THE PELOPONNESIAN WAR

The supremacy over the other states of Greece which Athens attained after the Persian War, and maintained during the Age of Pericles, with her constant prosperity and unparalleled growth, raised up jealousy and hatred against her, and during that brilliant period were sown the seeds of a civil warfare which was destined to destroy the power and splendor of Greece. After the death of Pericles, Athens had trusted to unworthy demagogues, of whom the most notorious was Cleon.

The other leading state of Greece was Sparta, and there was a general gravitation in the different cities to these two centers of Grecian life, those in which democratic sentiments prevailed looking to Athens for leadership, the rest (those in which the aristocratic or oligarchical element prevailed) regarding themselves as the natural allies of Sparta. The conflict between these two opposing principles, democracy and oligarchy, broke out in 431 B. C., and is known as the Peloponnesian War. Athens was the stronger by sea, Sparta by land.

CHIEF LEADERS IN THE WAR

The chief generals on the Athenian side were Demosthenes (not the great orator of a later time) and Nicias; the Spartan chief was the famous Brasidas, who had much success against the Athenian colonies on the coast of Thrace. The brilliant Alcibiades began to display his powers as a statesman at Athens. In 422 B. C. a battle near Amphipolis, on the coast of Thrace, ended in the defeat of the Athenians, and the deaths of Cleon and of Brasidas, the latter an irreparable loss to Sparta. In the place of Cleon, the mild Nicias became one of the leading statesmen at Athens, and his efforts resulted in a truce between Athens and Sparta, in 421 B. C.

SECOND PERIOD OF WAR

Questions as to keeping the truce, and the mutual distrust and jealousy between these states increased their antagonism. Athens, now mistress of the sea, had the ambition, under the incitement of the great Alcibiades, to acquire complete sway in the Mediterranean.

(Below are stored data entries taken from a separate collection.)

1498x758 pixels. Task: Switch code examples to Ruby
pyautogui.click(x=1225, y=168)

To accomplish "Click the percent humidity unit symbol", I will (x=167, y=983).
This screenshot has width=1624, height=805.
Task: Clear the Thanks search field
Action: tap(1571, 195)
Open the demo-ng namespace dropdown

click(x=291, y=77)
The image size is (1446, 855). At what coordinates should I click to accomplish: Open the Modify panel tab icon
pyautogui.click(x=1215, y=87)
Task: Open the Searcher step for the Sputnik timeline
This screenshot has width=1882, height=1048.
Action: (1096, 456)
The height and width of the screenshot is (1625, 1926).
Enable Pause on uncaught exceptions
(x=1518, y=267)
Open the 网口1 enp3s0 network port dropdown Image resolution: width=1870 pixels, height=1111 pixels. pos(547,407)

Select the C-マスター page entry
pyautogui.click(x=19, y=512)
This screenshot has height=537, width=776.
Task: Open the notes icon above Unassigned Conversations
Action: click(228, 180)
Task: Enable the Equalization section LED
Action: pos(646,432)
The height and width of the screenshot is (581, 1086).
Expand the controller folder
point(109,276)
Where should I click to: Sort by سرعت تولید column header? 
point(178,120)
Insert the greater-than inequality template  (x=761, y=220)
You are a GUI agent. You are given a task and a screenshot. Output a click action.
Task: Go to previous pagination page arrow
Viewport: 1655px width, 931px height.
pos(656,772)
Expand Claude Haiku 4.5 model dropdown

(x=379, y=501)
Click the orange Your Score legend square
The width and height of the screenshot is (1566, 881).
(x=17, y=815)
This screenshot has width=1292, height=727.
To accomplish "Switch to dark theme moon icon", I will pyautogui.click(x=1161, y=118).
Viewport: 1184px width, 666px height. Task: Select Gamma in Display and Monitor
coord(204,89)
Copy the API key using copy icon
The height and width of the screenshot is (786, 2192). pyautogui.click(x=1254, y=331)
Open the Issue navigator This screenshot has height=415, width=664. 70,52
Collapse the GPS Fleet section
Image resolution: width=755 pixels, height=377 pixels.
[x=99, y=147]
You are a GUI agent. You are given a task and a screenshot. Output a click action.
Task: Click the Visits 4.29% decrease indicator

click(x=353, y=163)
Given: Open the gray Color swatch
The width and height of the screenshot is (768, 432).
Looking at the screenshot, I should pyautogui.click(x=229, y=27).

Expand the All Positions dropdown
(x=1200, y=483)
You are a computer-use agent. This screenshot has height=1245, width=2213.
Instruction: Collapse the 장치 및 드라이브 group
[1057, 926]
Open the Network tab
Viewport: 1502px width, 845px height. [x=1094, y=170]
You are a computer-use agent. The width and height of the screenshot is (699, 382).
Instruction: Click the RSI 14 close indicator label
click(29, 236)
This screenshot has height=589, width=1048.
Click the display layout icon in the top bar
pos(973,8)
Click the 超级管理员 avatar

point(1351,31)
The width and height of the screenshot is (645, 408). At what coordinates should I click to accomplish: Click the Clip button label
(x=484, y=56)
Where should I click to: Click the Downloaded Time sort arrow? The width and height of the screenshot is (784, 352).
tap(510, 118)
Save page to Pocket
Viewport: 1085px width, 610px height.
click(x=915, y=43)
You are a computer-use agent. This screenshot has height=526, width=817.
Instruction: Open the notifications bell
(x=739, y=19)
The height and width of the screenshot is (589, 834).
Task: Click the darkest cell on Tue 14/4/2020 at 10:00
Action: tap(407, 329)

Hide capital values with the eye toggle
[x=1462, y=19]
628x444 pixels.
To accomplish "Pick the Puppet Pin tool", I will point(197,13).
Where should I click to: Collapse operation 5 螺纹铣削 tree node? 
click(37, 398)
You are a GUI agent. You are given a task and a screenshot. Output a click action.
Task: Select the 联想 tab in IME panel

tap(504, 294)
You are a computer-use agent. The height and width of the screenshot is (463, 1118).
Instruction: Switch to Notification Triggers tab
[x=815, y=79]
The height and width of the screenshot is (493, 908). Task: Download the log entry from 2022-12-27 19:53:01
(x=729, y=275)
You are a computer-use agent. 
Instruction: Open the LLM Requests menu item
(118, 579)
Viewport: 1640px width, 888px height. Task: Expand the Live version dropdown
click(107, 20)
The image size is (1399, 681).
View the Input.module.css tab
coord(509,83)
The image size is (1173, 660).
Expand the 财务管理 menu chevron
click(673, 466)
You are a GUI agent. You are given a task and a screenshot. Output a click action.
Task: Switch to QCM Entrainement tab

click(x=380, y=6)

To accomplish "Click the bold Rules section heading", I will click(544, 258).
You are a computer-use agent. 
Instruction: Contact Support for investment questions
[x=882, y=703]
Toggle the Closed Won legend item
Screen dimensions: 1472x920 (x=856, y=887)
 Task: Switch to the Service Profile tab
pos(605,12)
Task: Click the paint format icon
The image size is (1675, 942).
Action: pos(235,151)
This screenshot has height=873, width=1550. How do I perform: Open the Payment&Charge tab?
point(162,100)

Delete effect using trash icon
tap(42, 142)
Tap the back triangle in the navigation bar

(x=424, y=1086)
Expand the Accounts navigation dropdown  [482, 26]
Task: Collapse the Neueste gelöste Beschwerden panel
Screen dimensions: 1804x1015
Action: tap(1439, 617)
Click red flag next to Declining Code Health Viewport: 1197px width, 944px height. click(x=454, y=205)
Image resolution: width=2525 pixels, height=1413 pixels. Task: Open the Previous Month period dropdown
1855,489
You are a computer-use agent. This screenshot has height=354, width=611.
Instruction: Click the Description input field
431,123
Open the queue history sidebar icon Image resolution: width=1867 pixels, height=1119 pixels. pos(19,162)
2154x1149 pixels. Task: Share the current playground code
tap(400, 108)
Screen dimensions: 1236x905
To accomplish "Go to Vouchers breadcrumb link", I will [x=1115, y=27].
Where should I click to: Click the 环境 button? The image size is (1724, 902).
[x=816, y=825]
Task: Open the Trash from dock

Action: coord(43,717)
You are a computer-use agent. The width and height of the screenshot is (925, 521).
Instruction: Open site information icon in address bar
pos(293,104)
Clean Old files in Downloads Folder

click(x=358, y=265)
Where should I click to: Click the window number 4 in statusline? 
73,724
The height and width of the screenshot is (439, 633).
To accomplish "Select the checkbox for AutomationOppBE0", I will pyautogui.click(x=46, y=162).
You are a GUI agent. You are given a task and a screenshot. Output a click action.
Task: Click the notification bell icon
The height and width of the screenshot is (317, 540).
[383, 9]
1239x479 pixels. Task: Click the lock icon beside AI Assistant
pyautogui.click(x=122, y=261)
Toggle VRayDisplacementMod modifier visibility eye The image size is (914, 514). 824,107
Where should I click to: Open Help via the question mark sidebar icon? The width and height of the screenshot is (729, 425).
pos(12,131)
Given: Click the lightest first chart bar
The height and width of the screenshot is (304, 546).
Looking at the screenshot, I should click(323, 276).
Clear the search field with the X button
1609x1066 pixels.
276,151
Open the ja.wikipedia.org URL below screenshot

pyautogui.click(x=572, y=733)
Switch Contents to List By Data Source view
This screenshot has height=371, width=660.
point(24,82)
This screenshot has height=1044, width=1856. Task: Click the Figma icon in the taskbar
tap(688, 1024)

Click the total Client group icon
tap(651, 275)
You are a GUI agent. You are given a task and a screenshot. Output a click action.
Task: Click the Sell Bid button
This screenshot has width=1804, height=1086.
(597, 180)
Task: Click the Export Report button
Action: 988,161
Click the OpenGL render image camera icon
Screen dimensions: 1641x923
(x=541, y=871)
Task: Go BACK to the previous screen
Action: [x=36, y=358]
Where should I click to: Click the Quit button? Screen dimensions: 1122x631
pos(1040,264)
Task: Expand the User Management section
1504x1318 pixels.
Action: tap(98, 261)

Perhaps the most important and decisive event of the war was an attack made (415 B. C.) by Athens upon Syracuse in Sicily, when the Spartans helped the Syracusans, and which resulted in the total failure of the expedition (413 B. C.), and great damage to the power of Athens. The Athenians had sent a more powerful armament against Sicily than had ever before been turned out in the history of Greece. The consequences of the defeat of this force were felt all over Greece, the enemies of Athens were stimulated to much greater activity, and thought that the fate of that city was sealed.

THIRD AND LAST PERIOD

Henceforward Athens could only fight for her life as an independent state. In 412 B. C. many of her subject states revolted, including the wealthy Miletus, on the coast of Asia Minor, and the islands of Chios and Rhodes. Sparta formed an alliance with Persia, and used Eastern gold to furnish ships and mercenaries against Athens. Alcibiades, having quarreled with the Spartans, rejoined his country, and conducted her war, in some of its closing years, with brilliant success. In 411 B. C. a revolution took place in Athens which really swept away the democratic constitution of Solon, and substituted an oligarchical faction in power.

DOWNFALL OF ATHENS

The war was chiefly carried on in Asia Minor, where Alcibiades and others defeated the Spartans and their allies by land and sea; but in 405 B. C. the tide of success for Athens turned again, and the Athenian fleet was captured by the Spartan admiral Lysander, at Ægospotami, in the Hellespont, the Athenian galleys being seized, by surprise, on the beach. In 404 B. C. Athens, blockaded by the Spartans both by land and sea, surrendered to Lysander after a four months’ siege, and the war ended in the downfall of Athens, and the formal abolition of the great Athenian democracy.